Manrique nos cuenta cosas muy interesantes de las compañías discográficas de Nueva York, que “se alejaron de los nuevos grupos neoyorkinos como si tuvieran la peste. Solo Kiss –modelados por CASABLANCA RECORDS con destino al público lector de cómics Marvel”, [escribe el autor]- dieron el salto, convirtiéndose en figuras populares por todo el país. Las grandes empresas norteamericanas [estaban] inclinadas hacia lo masticable, hacia lo que menos ofenda a la mayoría silenciosa”: ello nos aleja de la aprehensión del “absoluto iconoclasta”. “EL ROCK ES LO QUE TÚ QUIERAS”, afirma el gurú musical, hasta “un producto comercial” y “un engaño”: lo expresa –como ven- con inusual sensatez. Agradecidos te estamos, Manrique: “Los punks londinenses están llenos de paradojas, como todo movimiento espontáneo en etapa de expansión. Predican la individualidad pero muchos son simples adolescentes en busca de una identidad prefabricada”, te suelta con elegante desparpajo, se queda más a gusto que cagando, te deja a la intemperie.
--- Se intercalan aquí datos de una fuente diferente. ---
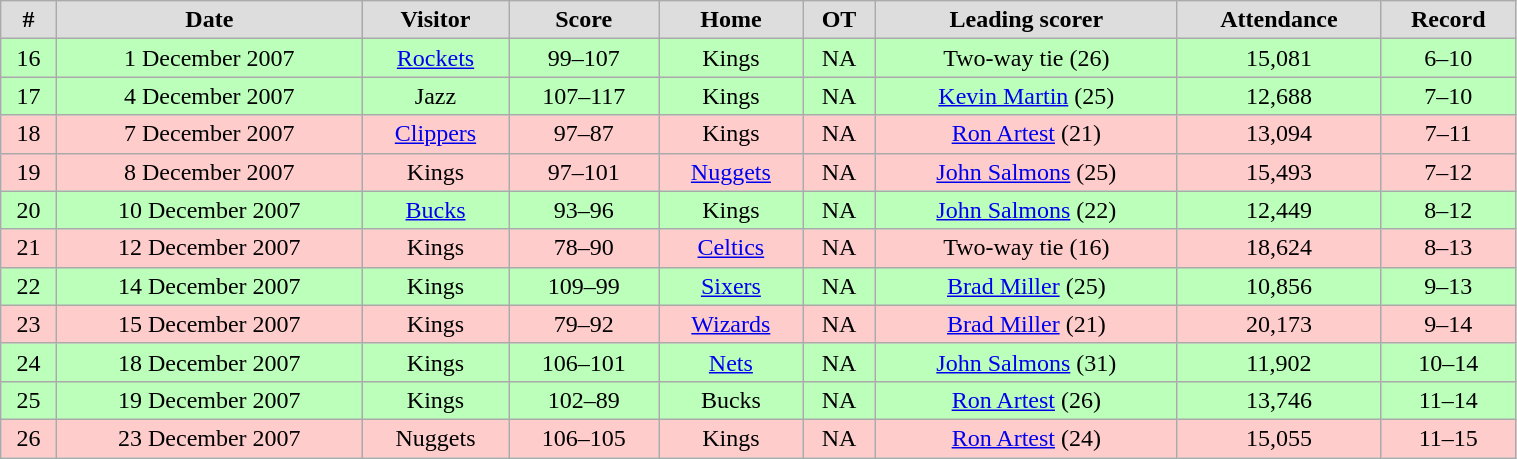
24 [28, 362]
Ron Artest (21) [1026, 134]
18,624 [1278, 248]
Attendance [1278, 20]
10–14 [1448, 362]
Clippers [435, 134]
9–13 [1448, 286]
78–90 [584, 248]
Brad Miller (25) [1026, 286]
7–12 [1448, 172]
Score [584, 20]
97–101 [584, 172]
7–10 [1448, 96]
8 December 2007 [209, 172]
7–11 [1448, 134]
Visitor [435, 20]
12,449 [1278, 210]
18 [28, 134]
1 December 2007 [209, 58]
OT [839, 20]
Kevin Martin (25) [1026, 96]
22 [28, 286]
Ron Artest (24) [1026, 438]
Celtics [731, 248]
10,856 [1278, 286]
John Salmons (31) [1026, 362]
79–92 [584, 324]
17 [28, 96]
23 December 2007 [209, 438]
John Salmons (22) [1026, 210]
109–99 [584, 286]
13,094 [1278, 134]
Date [209, 20]
John Salmons (25) [1026, 172]
15 December 2007 [209, 324]
Jazz [435, 96]
8–13 [1448, 248]
4 December 2007 [209, 96]
19 December 2007 [209, 400]
6–10 [1448, 58]
11–14 [1448, 400]
99–107 [584, 58]
Rockets [435, 58]
Brad Miller (21) [1026, 324]
107–117 [584, 96]
14 December 2007 [209, 286]
12,688 [1278, 96]
19 [28, 172]
Two-way tie (26) [1026, 58]
20,173 [1278, 324]
Record [1448, 20]
21 [28, 248]
97–87 [584, 134]
Sixers [731, 286]
20 [28, 210]
11,902 [1278, 362]
15,493 [1278, 172]
25 [28, 400]
106–105 [584, 438]
Nets [731, 362]
15,081 [1278, 58]
Home [731, 20]
10 December 2007 [209, 210]
93–96 [584, 210]
106–101 [584, 362]
18 December 2007 [209, 362]
102–89 [584, 400]
26 [28, 438]
11–15 [1448, 438]
# [28, 20]
16 [28, 58]
8–12 [1448, 210]
Ron Artest (26) [1026, 400]
7 December 2007 [209, 134]
Leading scorer [1026, 20]
12 December 2007 [209, 248]
9–14 [1448, 324]
23 [28, 324]
15,055 [1278, 438]
13,746 [1278, 400]
Wizards [731, 324]
Two-way tie (16) [1026, 248]
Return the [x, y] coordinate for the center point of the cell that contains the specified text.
Cómo me pone este libro, joder. De qué va el rock macarra es una procesadora del desencanto. Como los punks londinenses de los 70, tenemos paradojas pa cená, rezamos padresnuestros de paradojas. En el soberbio capítulo “En los sobacos de Madrid”, se habla del desarrollo del punk rock en nuestro país desde la muerte de Franco. En Madrid se respira “marginación” y “supervivencia milagrosa […]. De ahí que estos grupos mueran  y nazcan cada día, desaparezcan por largo tiempo de la circulación –la mili u otra ausencia voluntaria- y cambien constantemente de miembros”. Un “rock bronca”, “inconsistente” y “confuso”, concluye el autor, sin echar más leña al fuego y ni falta que le hace. Manrique no pide permiso. Sólo hay orgasmo intelectual, cuando te dejas arrasar por la idealización de lo chungo. Cuando las peras en escabeche te meten un hostión. Después, te repasas todos los grupos del apéndice, te encuentras con la tía del bar y regresas por el trampantojo de atrás a Silvestre y a Naya, que te desean prosperidad, claro, y tras pasar por la casilla de Hesse (y sin cobrar las 20.000 pesetas), regresas al punk rock y a sus cosas, si es que alguna vez te habías salido de ellas [LARGA PAUSA], majjjjjjjete.